- [Potongan Teks]:
Kurangi Explorasi

Penyakit yang akhir-akhir ini mewabah di seluruh dunia yang tak kalah pamornya dari flu burung adalah demam bola. Dari petinggi di kantor pusat sampai karyawan kontrak di bagian kebersihan terkena demam bola. Anehnya lagi, demam bola ini jauh lebih populer dibandingkan dengan event olah raga seakbar Olimpiade sekalipun. Tidak heran, banyak karyawan yang rela bergadang di pagi hari, apalagi saat akhir minggu, nongkrong di kafe untuk menonton plus sebagian “adu rezeki” skor bola. Bahkan, agar kelihatan up-to-date, banyak eksekutif yang tidak suka bola, harus ikut membaca berita bola agar bisa nyambung tatkala diskusi dengan teman kantor atau pelanggan di siang hari. Tak jarang, dua puluh menit pertama, diskusi dimulai dengan bola.

- [Isi Data]:

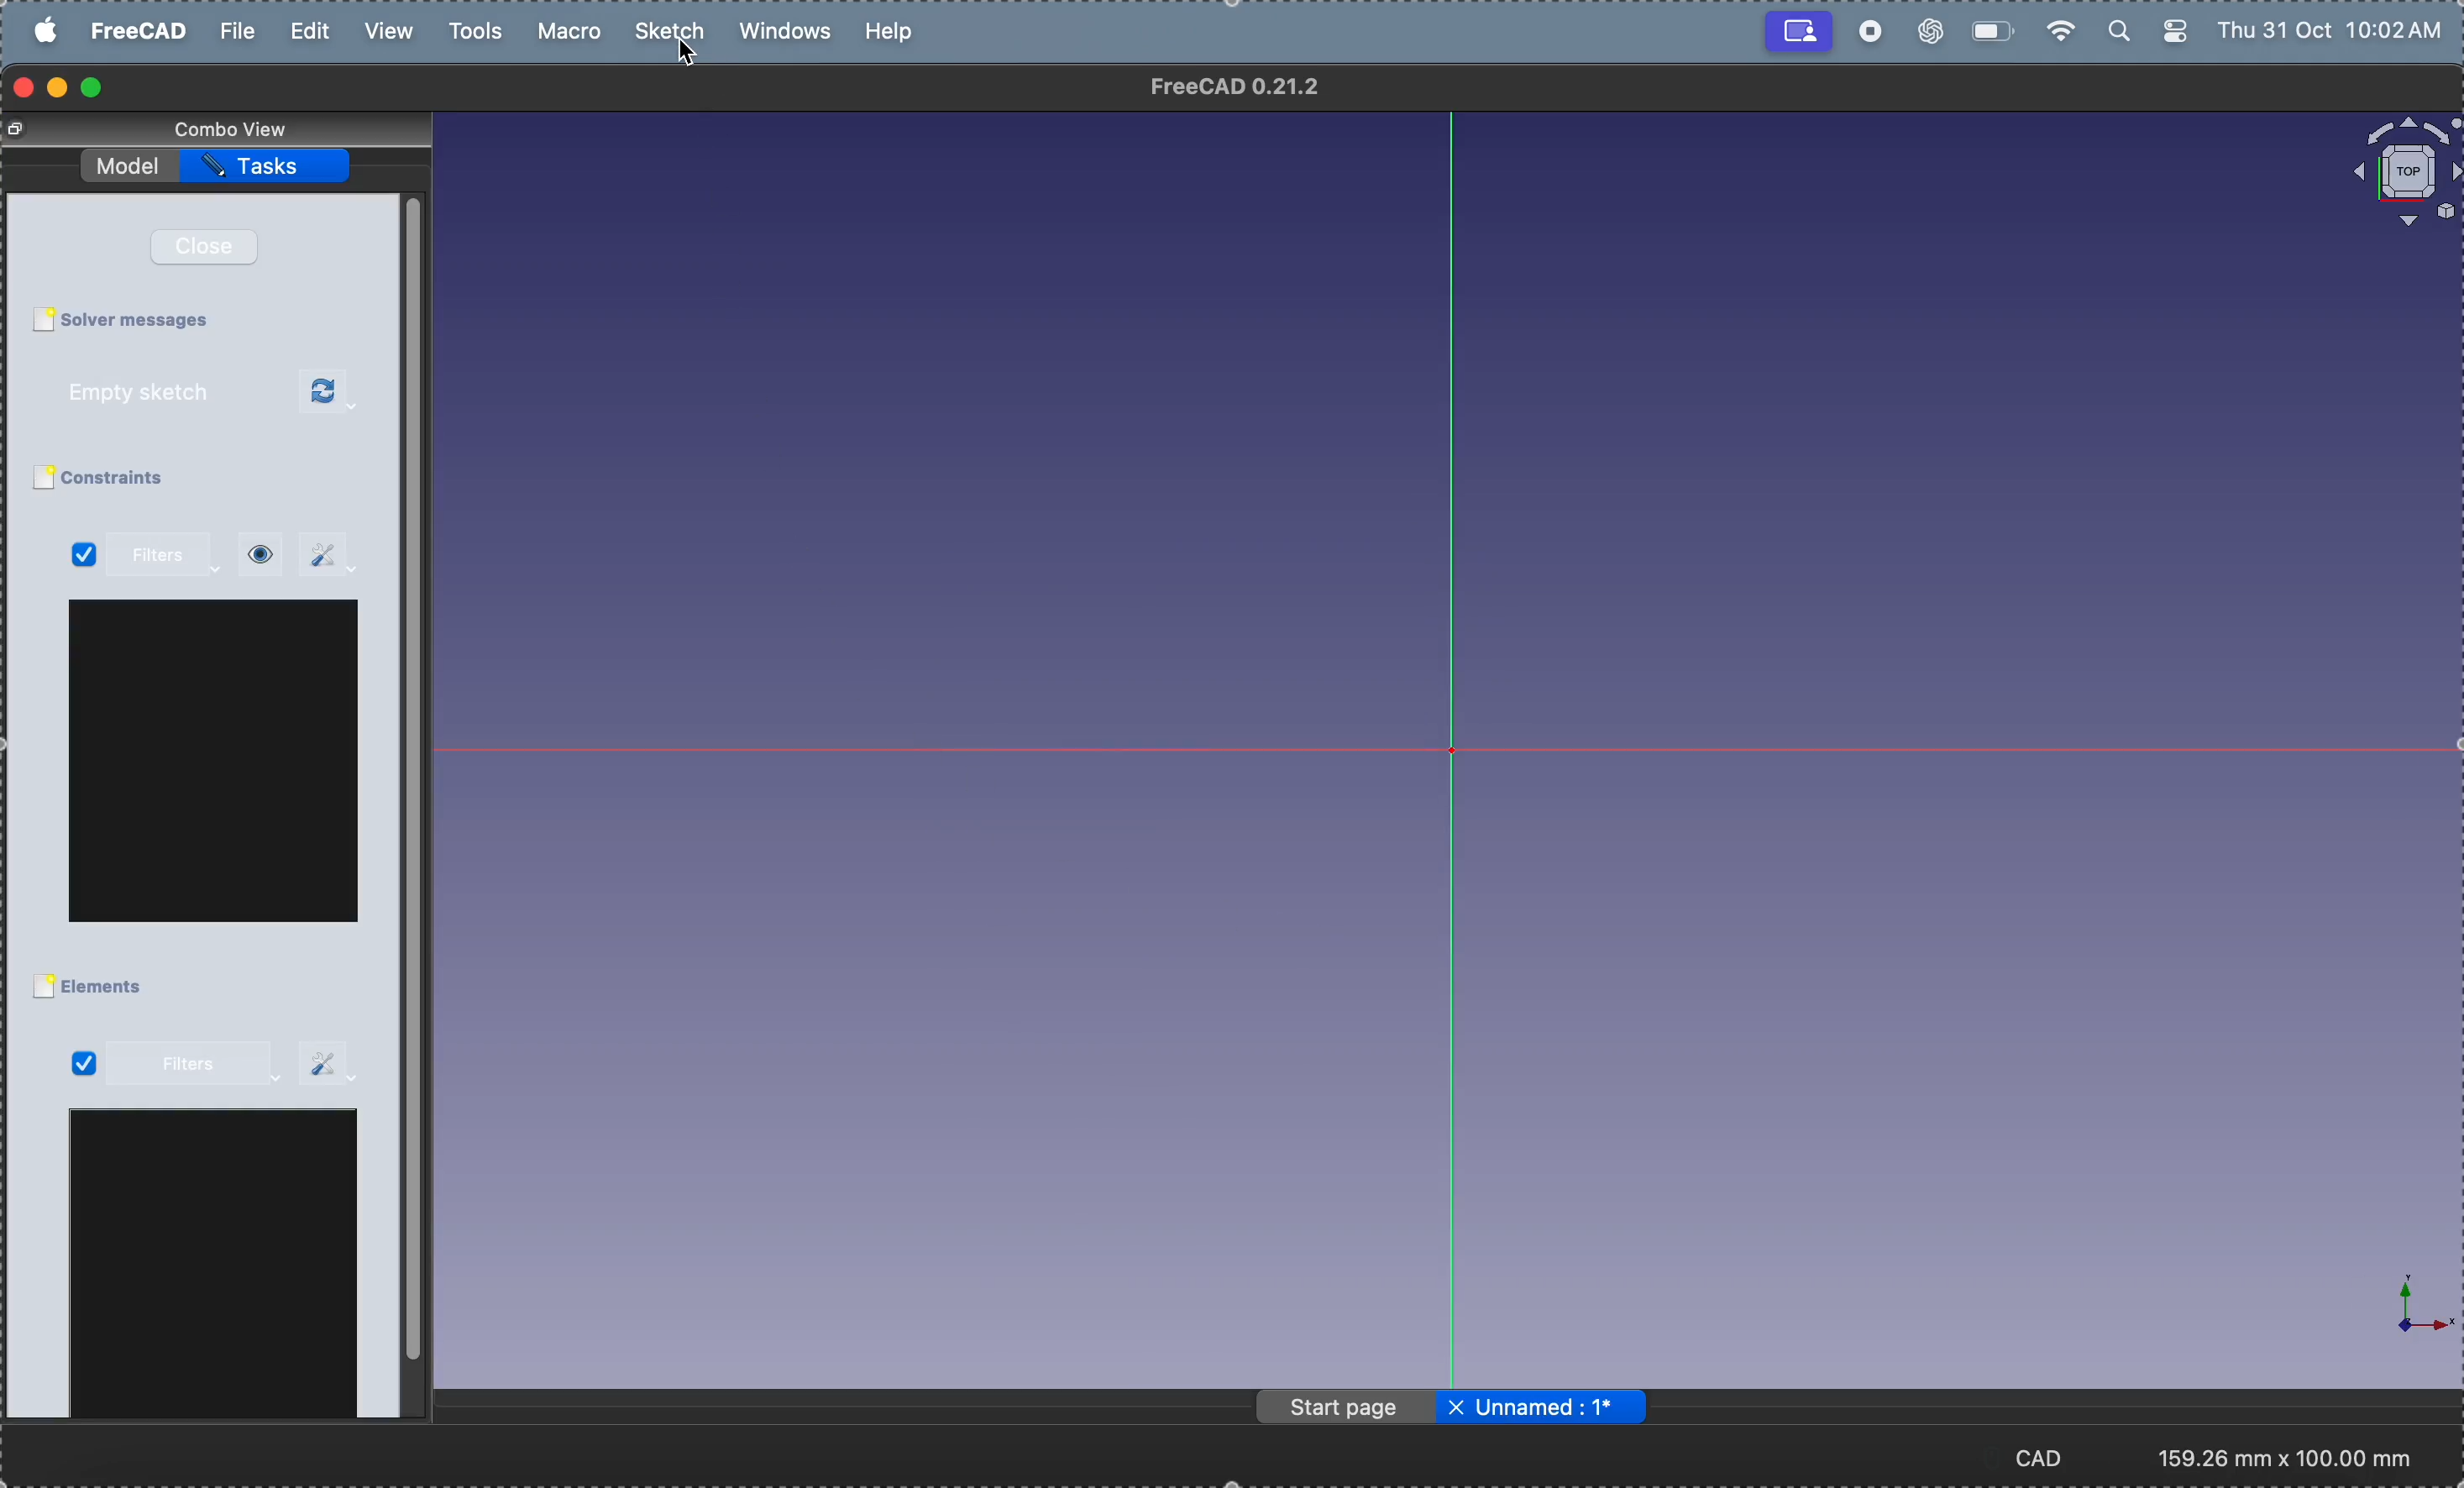  I want to click on combo view, so click(238, 128).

- [Petunjuk Tugas]:
A: Ulangi kata demi kata bagian teks tentang demam bola: mulailah pada kata-kata yang memuat "Kurangi Explorasi", lalu berhenti setelah "dimulai dengan bola.".
B: Tolong lanjutkan teks tentang demam bola dari titik terakhir yang tertulis.
Materi ini terpisah dan tidak berkaitan dengan teks tentang demam bola.

- [Hasil]:
A:
Kurangi Explorasi

Penyakit yang akhir-akhir ini mewabah di seluruh dunia yang tak kalah pamornya dari flu burung adalah demam bola. Dari petinggi di kantor pusat sampai karyawan kontrak di bagian kebersihan terkena demam bola. Anehnya lagi, demam bola ini jauh lebih populer dibandingkan dengan event olah raga seakbar Olimpiade sekalipun. Tidak heran, banyak karyawan yang rela bergadang di pagi hari, apalagi saat akhir minggu, nongkrong di kafe untuk menonton plus sebagian “adu rezeki” skor bola. Bahkan, agar kelihatan up-to-date, banyak eksekutif yang tidak suka bola, harus ikut membaca berita bola agar bisa nyambung tatkala diskusi dengan teman kantor atau pelanggan di siang hari. Tak jarang, dua puluh menit pertama, diskusi dimulai dengan bola.

B:
Pembahasan di ruang makan dan ruang rapat kadang-kadang lebih hangat dibandingkan dengan pembicaraan antara host dan resource person yang dipandang ahli di stasiun TV manakala siaran langsung ditayangkan. Karena, aspek pembicaraan bukan aspek teknis saja tapi sudah memasuki wilayah politik dan ideologi. Apa pun didiskusikan secara mendalam dan sangat eksploratif. Sebaliknya, di dinding sebelahnya, diskusi soal penjualan yang seret dalam lima bulan pertama tahun ini diselesaikan dalam waktu yang tak terlalu lama. Setiap bulan tatkala evaluasi hasil dibicarakan, alasan yang dikemukakan itu-itu saja, tidak menyentuh akar permasalahan. Diskusi berhenti pada pertanyaan“mengapa” satu kali. Tidak heran, para staf dan bawahan tidak mampu mengurai akar permasalahan secara mendalam karena toh petinggi akan puas berhenti pada “mengapa” yang kedua. Andaikan, semangat diskusi bola ini ada dalam diskusi evaluasi kerja, kajian dari banyak aspek dan masing-masing pihak menyiapkan diri sebagai evaluator dan komentator, karena harus berani bertaruh skor berapa pada pertandingan berikutnya, hasilnya tentu sangat lain.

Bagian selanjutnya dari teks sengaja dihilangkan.